本发明提供了一种检测探针，所述检测探针包括至少一个捕获探针，所述捕获探针从5’端到3’端的序列依次包括前序序列、探针随机标签序列和目标互补序列，所述前序序列如SEQ ID NO:1所示，所述探针随机标签序列由0‑12个随机碱基组成，所述目标互补序列包括至少10个连续的与待检测基因互补的碱基。该检测探针用于多靶点基因突变、甲基化修饰和/或羟甲基化修饰的检测，对待检测基因含量要求低，有效避免待检测基因长度和含量对检测的干扰，有利于降解度高、片段化严重的基因的检测，且检测成本低、效率高、应用范围广。

技术领域

本发明涉及医学生物领域，特别涉及一种用于检测多靶点基因突变、甲基化修饰和/或羟甲基化修饰的检测探针、方法和试剂盒。

背景技术

目标基因的遗传变异、甲基化修饰或羟甲基化修饰的多位点/区域检测，对于疾病发生的分子机制探索、分子标记物的筛查鉴定、辅助患者诊断及用药指导具有重要的科学和临床意义。此外，对于分析并获得珍稀或濒临灭绝样本的遗传信息，建立遗传信息数据库同样不可或缺。但是，由于大多情况下样本的 DNA获取量较低，片段差异较大，不利于文库的建立。例如，cfDNA(cell free DNA)是游离于细胞外的DNA，片段长度通常在150bp左右，来源于体内不同器官的细胞凋亡或组织病理坏死，因此携带了各器官或组织的所有遗传变异信息，是科学和医学界广泛关注热点。但是，健康个体每毫升血液含有0-100ng cfDNA，即便是晚期肿瘤患者，由于大量肿瘤细胞的凋亡和坏死，其cfDNA平均含量也仅为180ng/mL；其次，cfDNA在提取的过程中不可避免的污染有血液中其他基因组DNA，传统多重PCR扩增技术无法排除基因组DNA的污染，影响后续数据的判读。

近些年来，应用最为广泛的靶基因多位点/区域检测技术包括杂交捕获技术、 PCR技术和分子倒置探针技术。杂交捕获技术包括液相杂交技术 (CN102796808B；CN103103624B)和固相杂交技术，其对于DNA的量要求较高，通常需要1μg，捕获探针合成成本较高，整个实验周期和流程较长。
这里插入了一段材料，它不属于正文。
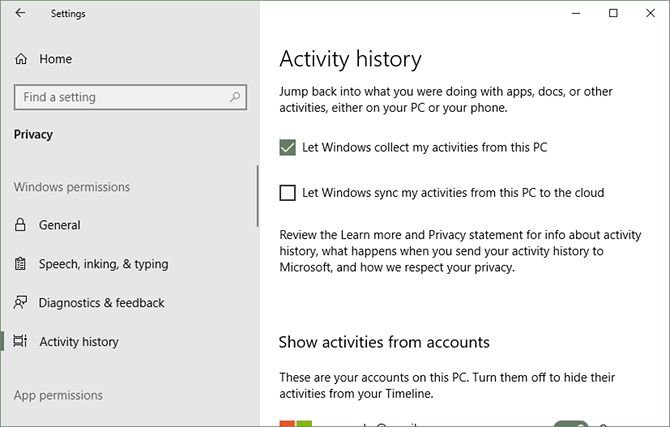Go to Diagnostics & feedback page
670x427 pixels.
click(101, 303)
PCR技术中多采用多重PCR技术(CN108103181A；CN108085395A)，对于严重降解的 DNA片段进行扩增时，很难保证上下游引物可以同时落在同一DNA片段上；对于被污染的片段，无法判断其扩增产物的实际来源等。分子倒置探针技术 (WO2013173774A2)是一种大规模检测基因SNP突变的技术手段，可以完成数万DNA片段的扩增和检测，但是其缺陷性跟PCR扩增技术基本相同，难以判别PCR引入的重复、双端探针同时落在同一条DNA链。

因此，需要一种可以避免样本含量和长度以及外界污染干扰的多靶点基因突变、甲基化修饰和/或羟甲基化修饰的检测方法。

发明内容

有鉴于此，本发明提供了一种用于检测多靶点基因突变、甲基化修饰和/或羟甲基化修饰的检测探针、接头、检测方法和试剂盒，可以高效、准确、特异性的检测基因突变、甲基化修饰和/或羟甲基化修饰，对用药指导、疾病预测、疾病预后评估、个人基因组解读检测等起到重要的辅助作用。
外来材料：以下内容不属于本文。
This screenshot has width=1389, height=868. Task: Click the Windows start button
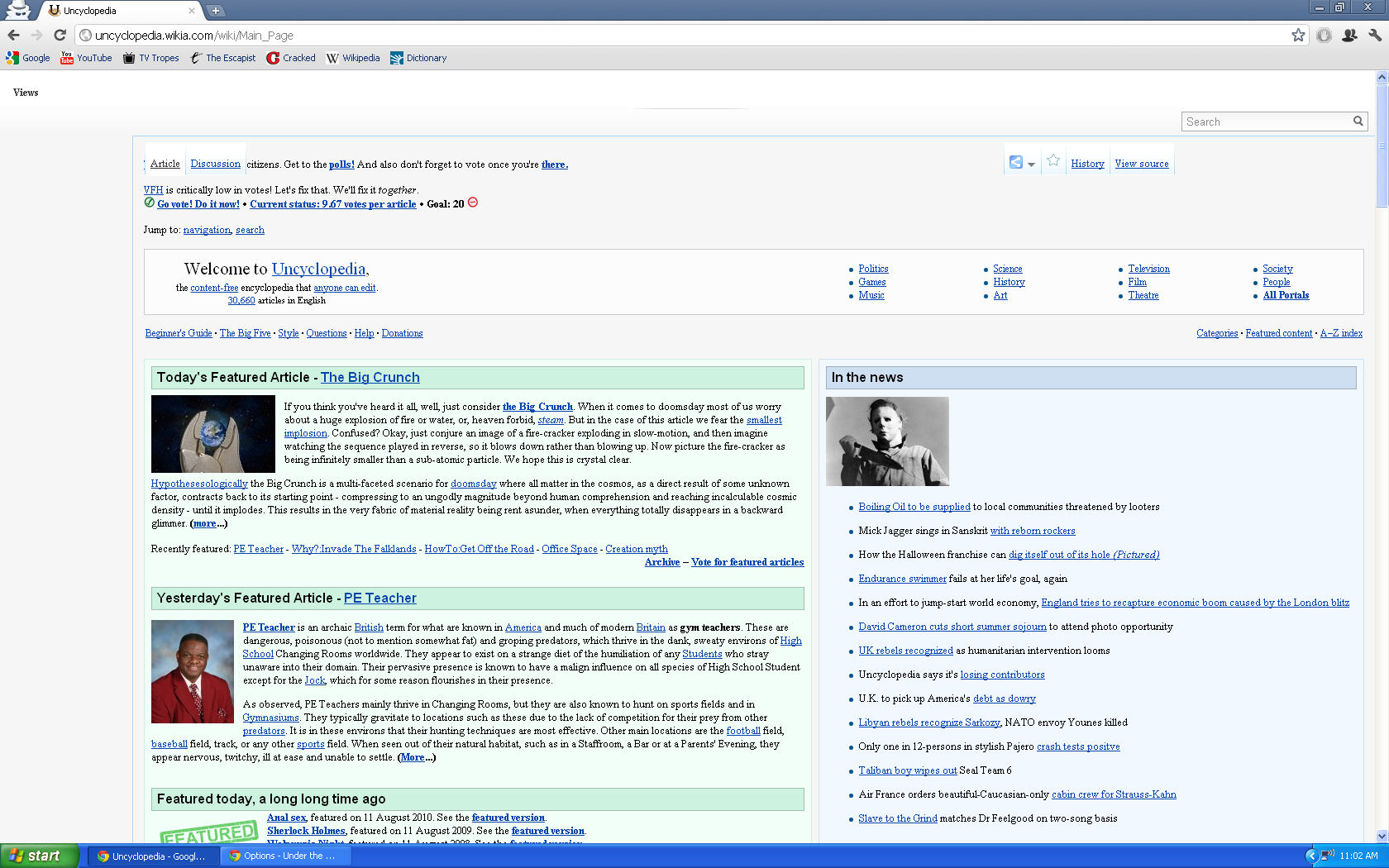pos(39,856)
第一方面，本发明提供了一种检测探针，所述检测探针包括至少一个捕获探针，所述捕获探针从5’端到3’端的序列依次包括前序序列、探针随机标签序列和目标互补序列，所述前序序列如SEQ ID NO:1所示，所述探针随机标签序列由 0-12个随机碱基组成，所述目标互补序列包括至少10个连续的与待检测基因互补的碱基。

可选的，所述目标互补序列包括18-60个与待检测基因互补的碱基。